Parse() method returns Task and caller thread waits for parent task completion:

try
{
   var parseTask = parser.Parse(fileStream, AddTradeToTradeResult);
   parseTask.Wait();
}
catch (AggregateException ae)
{
   throw new ApplicationException(ae.Flatten().InnerException.Message, ae);
}

Questions are:

  1. It is obvious that tasks in while loop can be created faster than processed. How TPL will treat such enqueued tasks? Will they wait until some thread from thread pool pick them and execute or there is possibility that they will be lost?
  2. Caller thread (parseTask.Wait()) is the main console application thread. Will I be able to interact with console app window during large file processing or it will be blocked?
  3. I realize that provided approach is wrong. How can I improve the solution? For example: read file stream and put data to some queue in main thread, process queue items with help of Tasks. Some other approach? Please give me direction.
3
is parsing one row so expensive that you need a separate thread for that?

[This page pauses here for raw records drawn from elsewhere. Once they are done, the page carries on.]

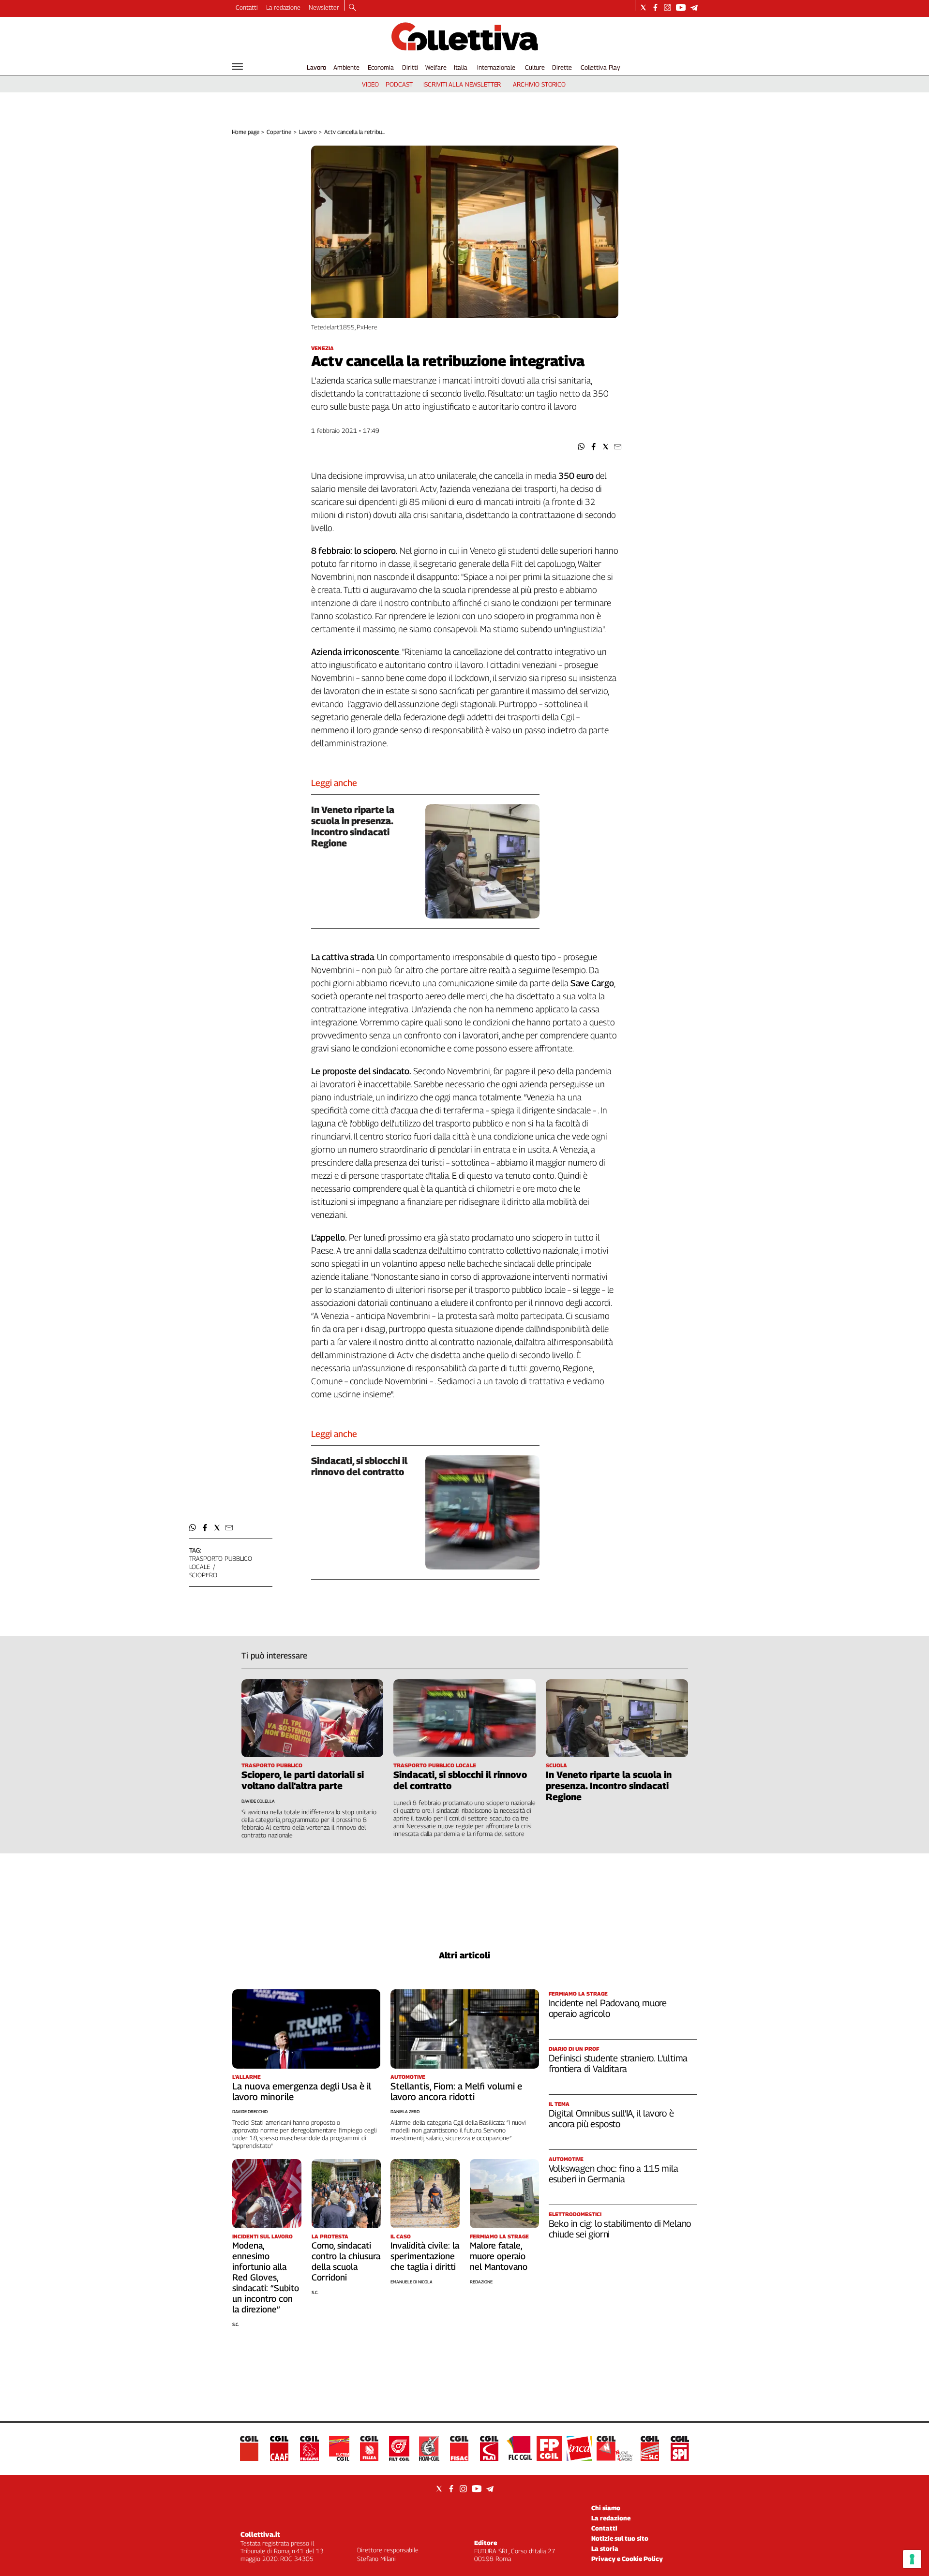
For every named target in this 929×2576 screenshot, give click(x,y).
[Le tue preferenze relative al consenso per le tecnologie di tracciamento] (912, 2559)
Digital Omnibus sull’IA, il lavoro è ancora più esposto (611, 2118)
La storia (604, 2548)
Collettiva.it (260, 2534)
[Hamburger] (237, 66)
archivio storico (539, 84)
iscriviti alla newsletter (462, 84)
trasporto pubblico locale (221, 1562)
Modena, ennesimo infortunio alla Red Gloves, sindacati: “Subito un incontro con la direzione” (265, 2277)
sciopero (203, 1575)
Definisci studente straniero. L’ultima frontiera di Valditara (618, 2063)
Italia (460, 67)
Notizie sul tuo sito (619, 2538)
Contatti (247, 7)
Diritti (410, 67)
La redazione (283, 7)
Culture (535, 67)
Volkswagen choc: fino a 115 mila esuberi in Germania (613, 2173)
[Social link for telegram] (694, 7)
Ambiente (346, 67)
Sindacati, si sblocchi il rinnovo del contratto (359, 1466)
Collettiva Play (600, 67)
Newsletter (324, 7)
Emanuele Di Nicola (411, 2281)
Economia (381, 67)
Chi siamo (605, 2508)
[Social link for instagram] (667, 7)
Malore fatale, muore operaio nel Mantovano (498, 2256)
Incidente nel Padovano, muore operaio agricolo (608, 2008)
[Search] (352, 8)
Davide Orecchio (250, 2111)
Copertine (279, 131)
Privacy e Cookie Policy (627, 2558)
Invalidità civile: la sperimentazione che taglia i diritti (424, 2256)
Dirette (561, 67)
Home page (245, 131)
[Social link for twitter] (643, 7)
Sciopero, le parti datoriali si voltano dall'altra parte (302, 1780)
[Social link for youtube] (681, 7)
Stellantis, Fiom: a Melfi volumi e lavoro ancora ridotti (456, 2091)
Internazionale (496, 67)
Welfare (435, 67)
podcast (399, 84)
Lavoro (316, 67)
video (370, 84)
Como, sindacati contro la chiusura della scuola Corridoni (346, 2261)
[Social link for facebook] (655, 7)
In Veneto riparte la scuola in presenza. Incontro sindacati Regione (352, 826)
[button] (581, 446)
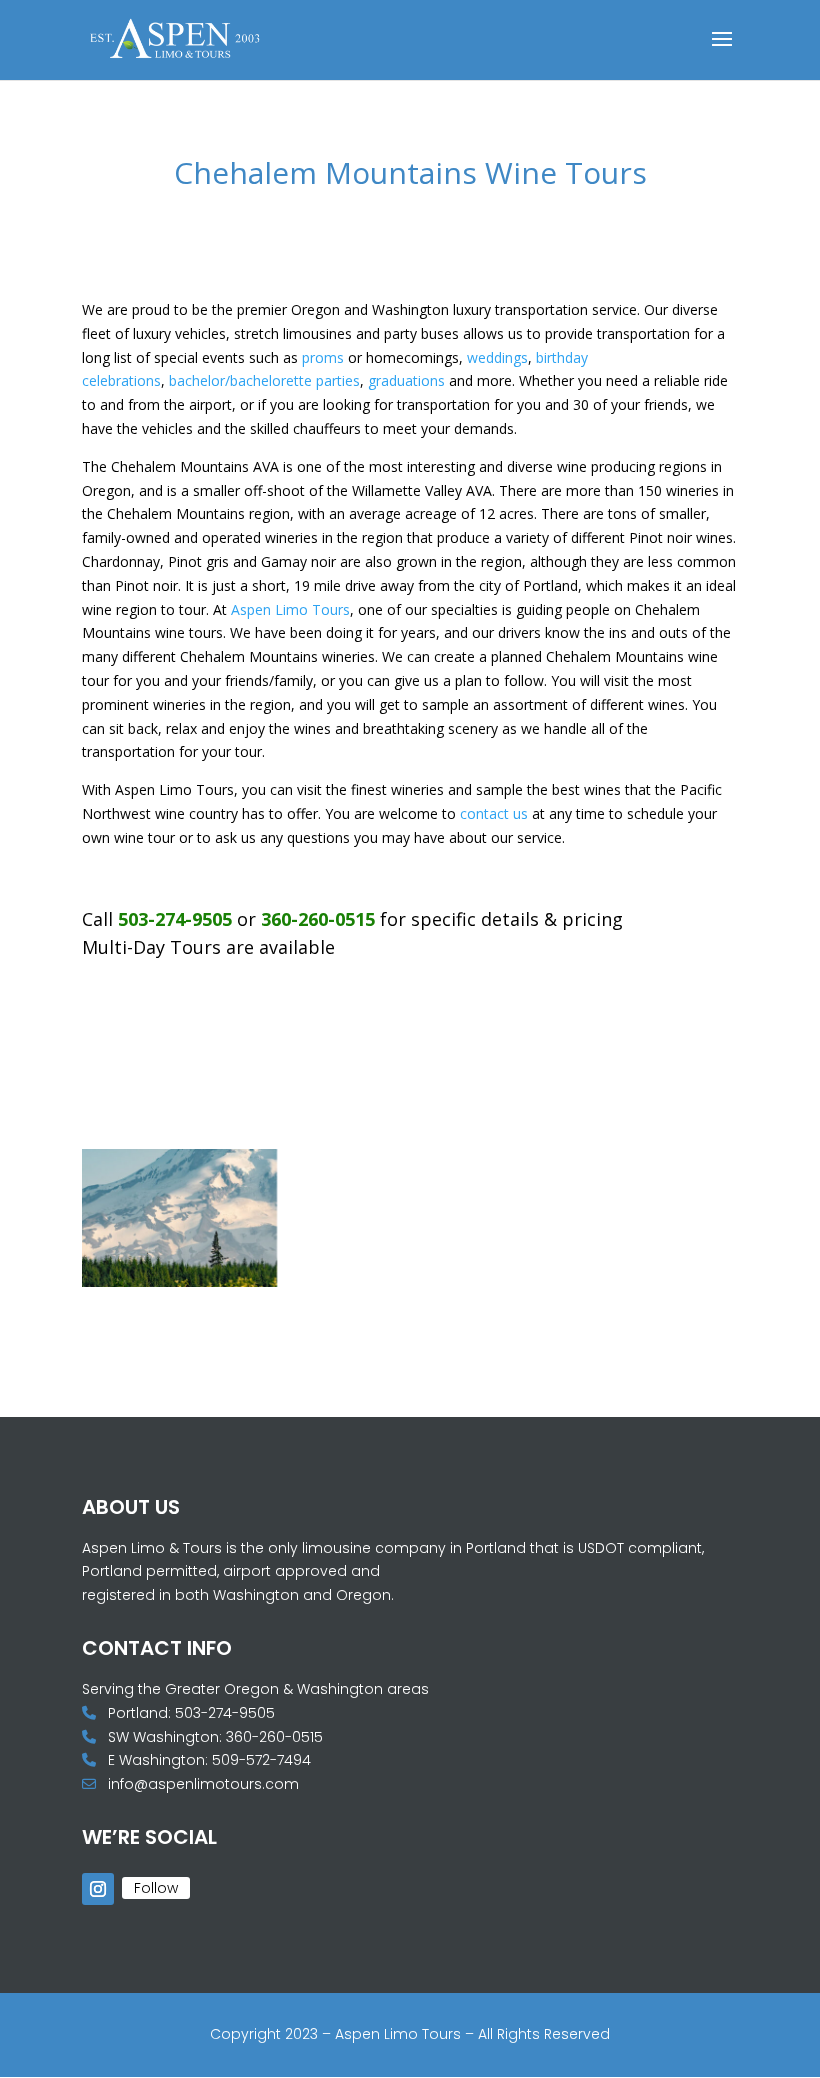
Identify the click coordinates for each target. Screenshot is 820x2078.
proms (323, 357)
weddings (497, 357)
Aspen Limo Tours (290, 609)
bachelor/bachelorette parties (264, 380)
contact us (494, 813)
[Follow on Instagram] (98, 1889)
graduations (406, 380)
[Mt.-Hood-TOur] (179, 1281)
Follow (156, 1888)
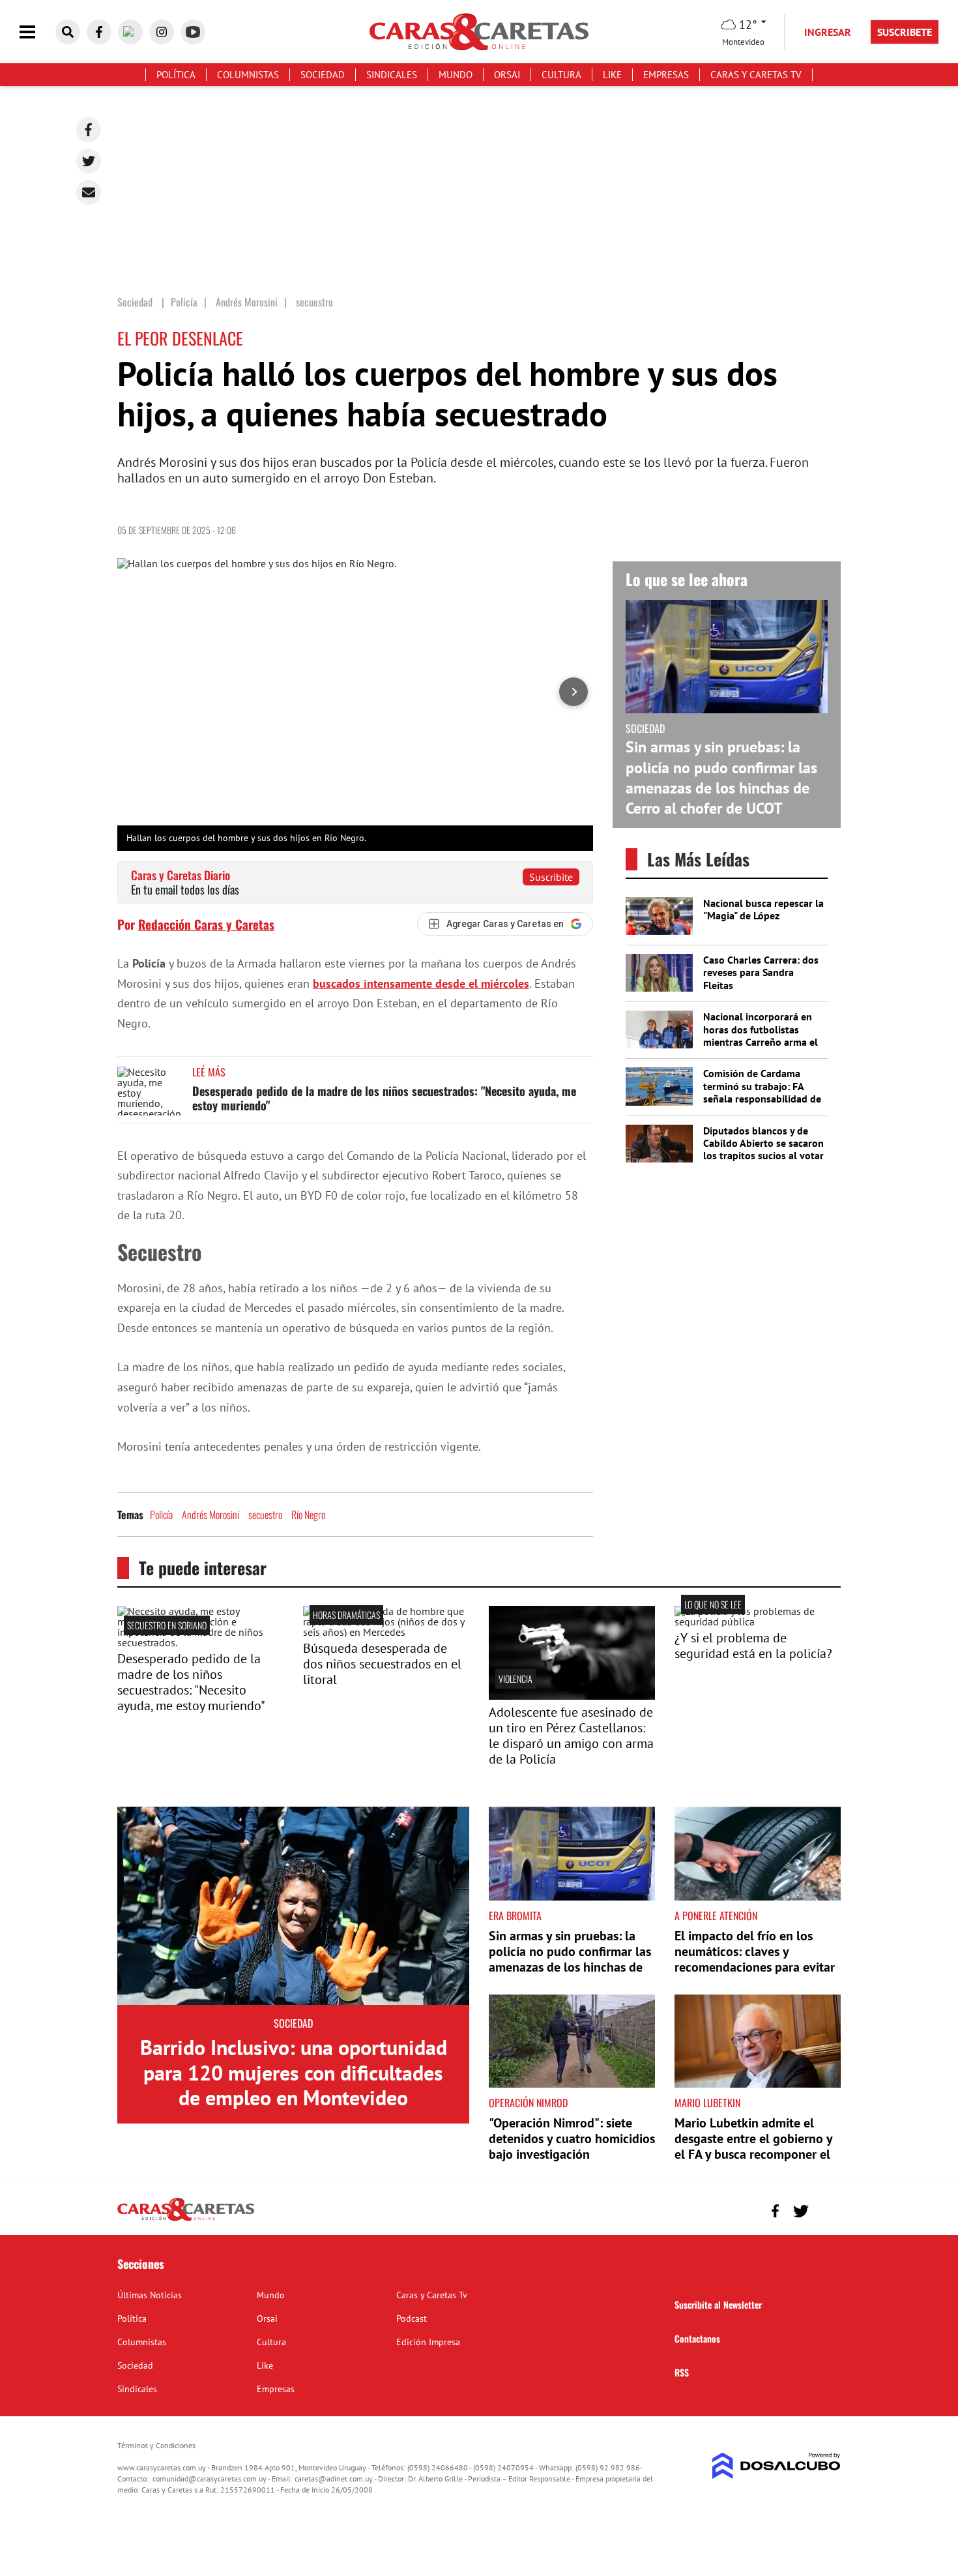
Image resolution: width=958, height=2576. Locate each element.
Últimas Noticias (149, 2295)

If not I would parse several rows in one thread - thumbmunkeys
Have you considered Parallel.ForEach to process your file? - Big Daddy
Parsing one row is not expensive. Main problem is correctly process large file: in optimal way from the processor time utilization point of view, as fast as possible, without UI blocking. So I tried, but failed :) - Andrey Weber
Yes, Parallel.ForEach is an idea, thank you. - Andrey Weber
try using a concurrent collection where you add the data to from producer threads msdn.microsoft.com/en-us/library/dd997305%28v=vs.110%29.aspx the consumer threads can read the produced data - thumbmunkeys

3 Answers

0
votes

you can control over threads by appling semaphore it will run max 320 threads if needed then wait for complete the earlier threads.

 public class Utitlity
    {
        public static SemaphoreSlim semaphore = new SemaphoreSlim(300, 320);
        public static char[] TokensSeparator = "|,".ToCharArray();
        public async Task Parse(Stream content, Action<Trade> parseCallback)
        {
            await Task.Run(async () =>
            {
                using (var streamReader = new StreamReader(content))
                {
                    string line;
                    while ((line = streamReader.ReadLine()) != null)
                    {
                        if (String.IsNullOrWhiteSpace(line))
                        {
                            continue;
                        }

                        var tokens = line.Split(TokensSeparator);
                        if (!tokens.Any() || tokens.Count() != 6)
                        {
                            continue;
                        }
                        await semaphore.WaitAsync();
                        await Task.Run(() =>
                        {
                            var trade = new Trade
                        {
                            Id = Int32.Parse(tokens[0]),
                            MktPrice = Decimal.Parse(tokens[1], CultureInfo.InvariantCulture),
                            Notional = Decimal.Parse(tokens[2], CultureInfo.InvariantCulture),
                            Quantity = Int64.Parse(tokens[3]),
                            TradeDate = DateTime.Parse(tokens[4], CultureInfo.InvariantCulture),
                            TradeType = tokens[5]
                        };
                            parseCallback(trade);

                        });
                        semaphore.Release();
                    }
                }
            });
        }
    }

    public class Trade
    {
        public int Id { get; set; }
        public decimal MktPrice { get; set; }
        public decimal Notional { get; set; }
        public long Quantity { get; set; }
        public DateTime TradeDate { get; set; }
        public string TradeType { get; set; }


    }
0
votes

2 + 3: If you launch a second thread, and let it create the Tasks, the UI wouldn't get blocked. You don't have to do that, though - your main thread can create a List of Tasks, and await them all (Task.WhenAll). As you said, Tasks creation in a loop is very fast, and the UI will be blocked only for the time it takes to create the Tasks.

EDIT:

I just realize you don't use async at all, which makes my answer irrelevant. Why are not using async to read from disk? You could read bulks of data from the disk asynchronously (that's the must time consuming part of you program, isn't it?) and process them as they arrive.

EDIT2 :

This sounds like a classic producer-consumer scenario (I hope I'm right). Please review the following example: you have one thread (the main thread, thought it doesn't have to be) asynchronously reading lines from the file, and pushing them to a queue. Another thread, the consumer, picks up the lines as the arrive and processing them. I did not test the code, and I don't expect it to work well, it's just an example to start with. Hope it helps.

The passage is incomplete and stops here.